If water intake is difficult due to illness, intravenous or subcutaneous administration of saline can be performed to ensure adequate hydration status. Many patients report benefit from saline administration and it has long been used by ME/CFS physicians.

Older individuals with chronic illness are at risk of dehydration

We come into this world well-hydrated with our bodies made up of nearly 70% water. With age, these water stores rapidly decline to a mere 50%. Combine this with less ability of the kidney to prevent dehydration through buffering. Older individuals have higher fluid requirements. Aristotle once said, ‘old age is dry and cold.’ In several large, long-term studies from the US National Health and Nutrition Examination Survey for example, up to 21-28% of those over the age of 70% were found to be underhydrated. The thirst message from our brain that tells the body to drink is also dampened with age, reducing intake.

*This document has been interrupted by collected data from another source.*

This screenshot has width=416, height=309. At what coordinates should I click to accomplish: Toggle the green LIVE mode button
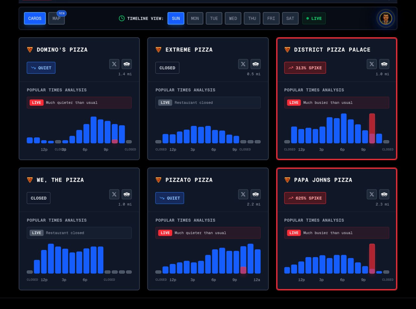pyautogui.click(x=314, y=19)
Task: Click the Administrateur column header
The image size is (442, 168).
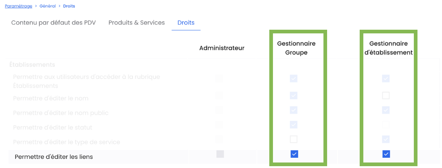Action: pyautogui.click(x=222, y=48)
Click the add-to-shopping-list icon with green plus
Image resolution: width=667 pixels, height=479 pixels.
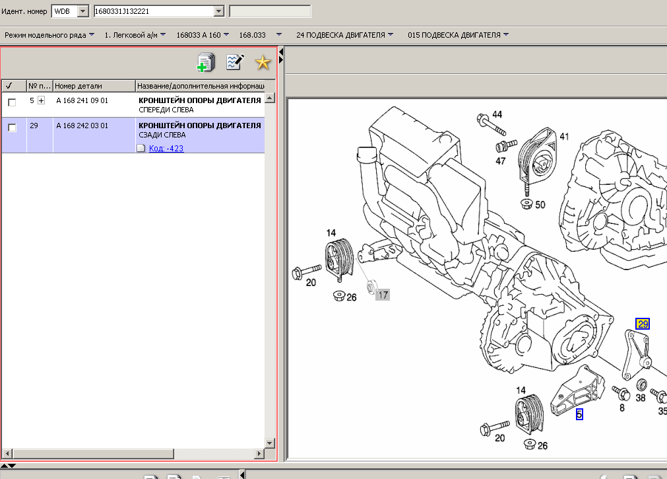coord(206,63)
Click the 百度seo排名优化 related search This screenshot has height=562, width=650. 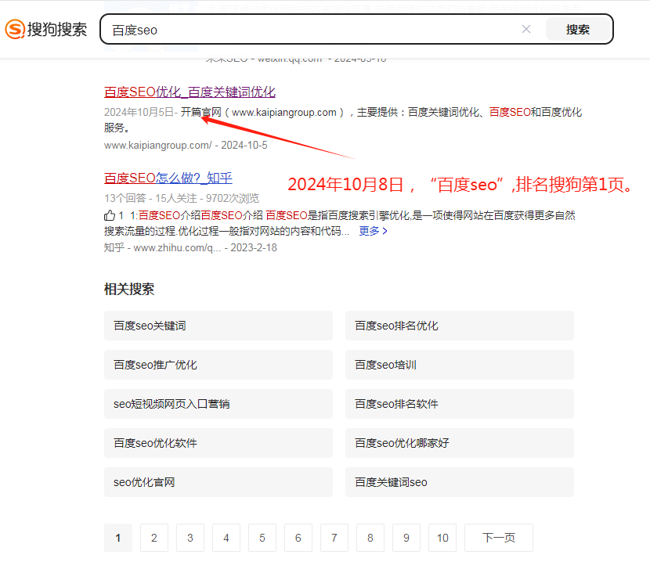click(x=459, y=326)
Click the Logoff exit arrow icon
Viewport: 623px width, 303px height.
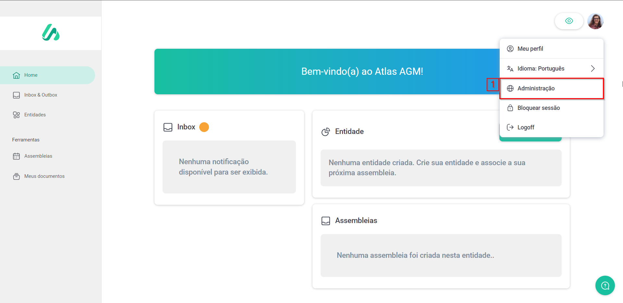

Those with chronic illness over the age of 60, must ensure extra hydration throughout the day to prevent mild symptoms of dehydration including brain fog, fatigue, and dizziness.

Recommendations

Ensure daily intake of water in divided doses. Don’t rely on thirst cues. Don’t consume a liter in one sitting! Ensure the foods you consume are well-salted. For women, drink at least 2 L per day. For men, at least 2.5 L per day. If over the age of 60, increase these intakes by at least 0.5 L. For severe, bedridden individuals ensure 2.7 L per day for women, and 3.7 L per day for men.  

References

D. G. SEYMOUR, P. J. HENSCHKE, R. D. T. CAPE, A. J. CAMPBELL, ACUTE CONFUSIONAL STATES AND DEMENTIA IN THE ELDERLY: THE ROLE OF DEHYDRATION/VOLUME DEPLETION, PHYSICAL ILLNESS AND AGE, Age and Ageing, Volume 9, Issue 3, August 1980, Pages 137–146.

Bethancourt HJ, Kenney WL, Almeida DM, Rosinger AY. (2019) Cognitive performance in relation to hydration status and water intake among older adults, NHANES 2011-2014. Eur J Nutr.

Hooper, L., Bunn, D., Jimoh, F. O., & Fairweather-Tait, S. J. (2014). Water-loss dehydration and aging. Mechanisms of Ageing and Development, 136-137, 50–58.